França convoca Conselho de Segurança da ONU após escalada militar de Israel no Líbano
A França solicitou uma reunião de emergência do Conselho de Segurança da ONU em resposta à escalada militar de Israel no Líbano. O chanceler francês, Jean-Noël Barrot, classificou as operações israelenses como uma 'violação flagrante do direito internacional' e um 'erro grave'. O Catar também condenou os ataques, exigindo o fim das agressões e o respeito à soberania libanesa.
Reações internacionais e condenações
O chanceler francês Jean-Noël Barrot afirmou em entrevista à BFMTV que 'nada justifica a continuação das operações militares israelenses no Líbano e uma ocupação cada vez mais profunda do território libanês'. Barrot destacou que a escalada representa uma 'violação do direito internacional' e um 'erro grave', reforçando a necessidade de uma reunião urgente do Conselho de Segurança da ONU. O ministro das Relações Exteriores do Líbano, Youssef Raggai, relatou que a França reafirmou seu apoio à soberania libanesa e às negociações diretas como solução para o conflito. O Catar também se pronunciou, classificando os ataques como uma 'escalada perigosa' e uma 'transgressão clara das normas do direito internacional humanitário'. O governo catariano pediu à comunidade internacional que pressione Israel a cessar as agressões e respeitar as leis internacionais.

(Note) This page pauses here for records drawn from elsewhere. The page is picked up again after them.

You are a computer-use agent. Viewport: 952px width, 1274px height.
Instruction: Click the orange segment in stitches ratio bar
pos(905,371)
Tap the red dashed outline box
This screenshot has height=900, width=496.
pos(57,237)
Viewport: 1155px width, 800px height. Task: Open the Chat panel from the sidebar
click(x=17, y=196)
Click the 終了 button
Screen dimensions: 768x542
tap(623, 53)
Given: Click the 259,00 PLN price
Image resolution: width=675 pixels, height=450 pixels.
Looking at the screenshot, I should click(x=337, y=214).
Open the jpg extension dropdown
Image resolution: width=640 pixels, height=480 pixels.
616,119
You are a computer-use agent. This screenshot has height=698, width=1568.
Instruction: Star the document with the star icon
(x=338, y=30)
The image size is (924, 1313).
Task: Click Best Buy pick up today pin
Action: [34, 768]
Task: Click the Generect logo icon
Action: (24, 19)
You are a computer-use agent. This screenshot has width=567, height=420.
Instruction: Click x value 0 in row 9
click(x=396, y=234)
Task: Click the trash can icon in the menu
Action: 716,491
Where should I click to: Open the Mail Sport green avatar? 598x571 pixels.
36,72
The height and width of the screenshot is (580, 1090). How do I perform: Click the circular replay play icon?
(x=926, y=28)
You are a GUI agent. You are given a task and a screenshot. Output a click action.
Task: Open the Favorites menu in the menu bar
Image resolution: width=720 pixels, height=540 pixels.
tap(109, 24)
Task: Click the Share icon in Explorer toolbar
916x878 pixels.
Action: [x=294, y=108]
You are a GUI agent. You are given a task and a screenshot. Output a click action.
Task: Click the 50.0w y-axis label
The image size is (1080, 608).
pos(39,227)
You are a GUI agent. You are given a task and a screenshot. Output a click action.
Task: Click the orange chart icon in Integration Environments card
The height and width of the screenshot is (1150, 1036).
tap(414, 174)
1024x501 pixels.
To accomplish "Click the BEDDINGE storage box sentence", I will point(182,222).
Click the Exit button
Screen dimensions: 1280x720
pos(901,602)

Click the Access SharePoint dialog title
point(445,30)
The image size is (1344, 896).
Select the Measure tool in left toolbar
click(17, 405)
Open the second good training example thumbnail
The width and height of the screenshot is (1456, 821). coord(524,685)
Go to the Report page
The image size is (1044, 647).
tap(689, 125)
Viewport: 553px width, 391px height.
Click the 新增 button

Ataques e consequências no Líbano
Israel intensificou suas operações militares no sul do Líbano, com ataques aéreos e bombardeios na região de Nabatieh, resultando em múltiplas vítimas e destruição de infraestrutura. A Agência Nacional de Notícias do Líbano relatou que os bombardeios deixaram civis feridos e causaram danos significativos a áreas residenciais. A escalada ocorre em meio a tensões crescentes na região, com Israel justificando suas ações como resposta a ameaças de grupos armados no Líbano.